Records provided »

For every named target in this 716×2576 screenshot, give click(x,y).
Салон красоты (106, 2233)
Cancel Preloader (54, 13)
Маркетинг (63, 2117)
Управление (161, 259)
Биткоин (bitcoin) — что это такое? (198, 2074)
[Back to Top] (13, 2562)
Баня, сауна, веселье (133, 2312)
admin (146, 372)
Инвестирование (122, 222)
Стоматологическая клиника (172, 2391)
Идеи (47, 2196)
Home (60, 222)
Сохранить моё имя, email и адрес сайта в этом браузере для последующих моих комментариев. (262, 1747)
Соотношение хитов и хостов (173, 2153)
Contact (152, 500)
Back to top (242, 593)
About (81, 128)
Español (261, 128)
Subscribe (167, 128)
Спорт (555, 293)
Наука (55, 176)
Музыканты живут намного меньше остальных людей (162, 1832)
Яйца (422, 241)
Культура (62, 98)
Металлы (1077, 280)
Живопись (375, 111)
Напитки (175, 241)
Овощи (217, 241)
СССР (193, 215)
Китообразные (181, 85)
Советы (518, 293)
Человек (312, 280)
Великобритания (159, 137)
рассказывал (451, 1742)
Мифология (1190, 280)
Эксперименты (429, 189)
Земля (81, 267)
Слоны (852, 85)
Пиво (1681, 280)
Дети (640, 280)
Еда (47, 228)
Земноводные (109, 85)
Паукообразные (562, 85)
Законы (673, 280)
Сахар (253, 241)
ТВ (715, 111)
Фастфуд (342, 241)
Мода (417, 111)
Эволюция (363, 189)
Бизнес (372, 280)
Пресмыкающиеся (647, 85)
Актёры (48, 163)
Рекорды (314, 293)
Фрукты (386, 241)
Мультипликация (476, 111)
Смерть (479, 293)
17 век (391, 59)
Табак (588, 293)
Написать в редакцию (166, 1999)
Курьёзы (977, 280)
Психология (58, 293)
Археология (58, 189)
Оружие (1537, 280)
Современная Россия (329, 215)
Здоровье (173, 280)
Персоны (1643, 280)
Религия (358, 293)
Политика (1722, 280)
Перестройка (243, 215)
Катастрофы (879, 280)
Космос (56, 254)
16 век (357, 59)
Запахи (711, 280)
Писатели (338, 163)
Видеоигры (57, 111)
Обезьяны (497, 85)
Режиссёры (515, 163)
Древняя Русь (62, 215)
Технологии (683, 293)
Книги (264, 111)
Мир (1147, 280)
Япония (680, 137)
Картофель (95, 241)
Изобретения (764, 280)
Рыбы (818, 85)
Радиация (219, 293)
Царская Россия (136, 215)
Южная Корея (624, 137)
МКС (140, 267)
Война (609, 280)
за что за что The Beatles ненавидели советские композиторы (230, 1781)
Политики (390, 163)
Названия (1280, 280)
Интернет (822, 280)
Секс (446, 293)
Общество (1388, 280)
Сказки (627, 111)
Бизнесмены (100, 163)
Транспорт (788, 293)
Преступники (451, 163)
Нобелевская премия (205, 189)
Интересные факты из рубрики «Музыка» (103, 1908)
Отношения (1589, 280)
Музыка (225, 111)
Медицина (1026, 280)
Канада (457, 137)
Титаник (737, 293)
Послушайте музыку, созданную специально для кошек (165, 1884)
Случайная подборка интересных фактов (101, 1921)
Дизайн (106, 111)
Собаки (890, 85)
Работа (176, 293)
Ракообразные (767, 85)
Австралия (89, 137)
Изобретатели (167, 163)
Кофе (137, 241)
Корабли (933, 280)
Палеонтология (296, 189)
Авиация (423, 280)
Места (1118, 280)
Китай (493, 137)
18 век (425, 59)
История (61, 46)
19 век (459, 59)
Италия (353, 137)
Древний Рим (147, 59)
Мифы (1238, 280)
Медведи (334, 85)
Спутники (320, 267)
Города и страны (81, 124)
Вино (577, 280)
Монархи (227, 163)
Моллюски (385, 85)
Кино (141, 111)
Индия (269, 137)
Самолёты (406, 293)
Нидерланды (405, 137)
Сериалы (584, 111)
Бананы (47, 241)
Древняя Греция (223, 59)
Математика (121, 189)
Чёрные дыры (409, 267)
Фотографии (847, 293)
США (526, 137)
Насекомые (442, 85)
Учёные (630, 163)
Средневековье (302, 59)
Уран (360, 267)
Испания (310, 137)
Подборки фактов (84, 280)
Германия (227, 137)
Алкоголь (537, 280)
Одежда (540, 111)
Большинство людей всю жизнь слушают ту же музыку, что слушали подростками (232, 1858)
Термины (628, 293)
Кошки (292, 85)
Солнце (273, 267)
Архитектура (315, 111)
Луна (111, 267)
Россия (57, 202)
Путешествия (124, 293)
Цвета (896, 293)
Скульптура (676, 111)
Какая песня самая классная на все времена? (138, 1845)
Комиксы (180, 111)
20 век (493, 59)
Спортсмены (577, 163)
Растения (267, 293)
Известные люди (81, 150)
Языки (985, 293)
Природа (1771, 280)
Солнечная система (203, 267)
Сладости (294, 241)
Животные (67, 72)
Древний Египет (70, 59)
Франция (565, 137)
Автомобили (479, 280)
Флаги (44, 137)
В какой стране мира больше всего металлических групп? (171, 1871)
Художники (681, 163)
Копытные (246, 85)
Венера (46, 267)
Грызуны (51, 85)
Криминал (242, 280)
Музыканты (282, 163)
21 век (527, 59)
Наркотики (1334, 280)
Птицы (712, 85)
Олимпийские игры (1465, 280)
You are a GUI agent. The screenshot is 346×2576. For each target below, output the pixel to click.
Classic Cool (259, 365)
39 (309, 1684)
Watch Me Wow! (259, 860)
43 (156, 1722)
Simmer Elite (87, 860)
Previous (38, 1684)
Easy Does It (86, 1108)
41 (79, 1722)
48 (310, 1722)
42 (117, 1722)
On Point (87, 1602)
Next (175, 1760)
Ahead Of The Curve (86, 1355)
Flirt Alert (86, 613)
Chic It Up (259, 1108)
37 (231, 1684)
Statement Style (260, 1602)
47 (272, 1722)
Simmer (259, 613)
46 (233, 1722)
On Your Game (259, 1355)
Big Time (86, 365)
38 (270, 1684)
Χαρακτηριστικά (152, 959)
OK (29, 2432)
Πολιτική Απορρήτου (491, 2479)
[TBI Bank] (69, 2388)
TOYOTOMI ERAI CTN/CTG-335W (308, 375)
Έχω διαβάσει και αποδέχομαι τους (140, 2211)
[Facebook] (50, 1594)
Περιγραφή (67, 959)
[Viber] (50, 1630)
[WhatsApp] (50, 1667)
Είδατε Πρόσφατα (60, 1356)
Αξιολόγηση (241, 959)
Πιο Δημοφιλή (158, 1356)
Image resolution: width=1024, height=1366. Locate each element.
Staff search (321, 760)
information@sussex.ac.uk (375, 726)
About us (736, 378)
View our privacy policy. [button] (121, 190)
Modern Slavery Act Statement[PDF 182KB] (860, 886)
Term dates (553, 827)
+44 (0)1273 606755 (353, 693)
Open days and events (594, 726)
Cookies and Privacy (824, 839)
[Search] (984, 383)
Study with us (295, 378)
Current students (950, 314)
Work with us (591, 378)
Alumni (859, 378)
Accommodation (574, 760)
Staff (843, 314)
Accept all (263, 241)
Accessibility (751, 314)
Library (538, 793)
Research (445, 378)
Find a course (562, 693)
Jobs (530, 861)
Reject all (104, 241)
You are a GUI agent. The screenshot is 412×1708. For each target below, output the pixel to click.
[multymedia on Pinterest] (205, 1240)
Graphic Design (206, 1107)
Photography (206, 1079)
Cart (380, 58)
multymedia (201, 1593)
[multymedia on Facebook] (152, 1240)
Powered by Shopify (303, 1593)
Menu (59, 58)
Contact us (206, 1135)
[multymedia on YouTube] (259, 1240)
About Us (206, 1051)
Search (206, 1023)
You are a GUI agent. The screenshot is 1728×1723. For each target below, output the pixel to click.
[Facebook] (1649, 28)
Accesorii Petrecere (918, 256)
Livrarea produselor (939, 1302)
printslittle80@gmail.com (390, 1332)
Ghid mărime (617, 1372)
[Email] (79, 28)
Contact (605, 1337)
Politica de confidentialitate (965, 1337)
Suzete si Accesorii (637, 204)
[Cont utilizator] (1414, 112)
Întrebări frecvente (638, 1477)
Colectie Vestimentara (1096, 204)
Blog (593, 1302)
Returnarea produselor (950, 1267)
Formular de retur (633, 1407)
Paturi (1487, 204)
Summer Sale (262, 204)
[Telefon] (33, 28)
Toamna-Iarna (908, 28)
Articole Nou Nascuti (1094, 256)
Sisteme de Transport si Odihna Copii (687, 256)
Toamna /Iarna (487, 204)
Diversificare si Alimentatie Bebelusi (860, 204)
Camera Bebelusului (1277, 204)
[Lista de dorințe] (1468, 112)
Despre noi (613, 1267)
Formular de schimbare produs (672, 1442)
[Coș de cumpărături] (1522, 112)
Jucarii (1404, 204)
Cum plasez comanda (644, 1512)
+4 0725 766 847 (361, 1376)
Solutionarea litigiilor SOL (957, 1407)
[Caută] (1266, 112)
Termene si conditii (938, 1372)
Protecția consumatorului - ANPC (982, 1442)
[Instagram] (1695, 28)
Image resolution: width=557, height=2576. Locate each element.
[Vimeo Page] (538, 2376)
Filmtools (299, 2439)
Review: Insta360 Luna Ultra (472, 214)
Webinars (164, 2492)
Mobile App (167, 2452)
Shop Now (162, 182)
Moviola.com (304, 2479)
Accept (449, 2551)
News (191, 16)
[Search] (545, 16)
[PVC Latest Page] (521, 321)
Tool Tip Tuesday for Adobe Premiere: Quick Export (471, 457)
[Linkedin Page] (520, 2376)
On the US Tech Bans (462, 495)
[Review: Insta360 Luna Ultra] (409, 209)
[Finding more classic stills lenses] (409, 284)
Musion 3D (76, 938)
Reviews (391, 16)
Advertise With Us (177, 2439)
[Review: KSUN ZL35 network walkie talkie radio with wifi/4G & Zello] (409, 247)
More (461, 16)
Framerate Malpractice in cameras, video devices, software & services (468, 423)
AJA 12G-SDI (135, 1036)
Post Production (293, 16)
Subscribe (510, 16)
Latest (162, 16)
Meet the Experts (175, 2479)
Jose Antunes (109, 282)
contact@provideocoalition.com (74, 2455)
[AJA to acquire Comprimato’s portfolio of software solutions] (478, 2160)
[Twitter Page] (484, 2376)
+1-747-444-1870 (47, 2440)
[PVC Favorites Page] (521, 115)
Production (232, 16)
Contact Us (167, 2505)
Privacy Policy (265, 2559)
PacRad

Work item »
Restate the entries above word for word, beginning with their first line and ending with the line holding "admin (146, 372)"; omit everything else.

Response below »
For every named target in this 716×2576 screenshot, give click(x,y).
Салон красоты (106, 2233)
Cancel Preloader (54, 13)
Маркетинг (63, 2117)
Управление (161, 259)
Биткоин (bitcoin) — что это такое? (198, 2074)
[Back to Top] (13, 2562)
Баня, сауна, веселье (133, 2312)
admin (146, 372)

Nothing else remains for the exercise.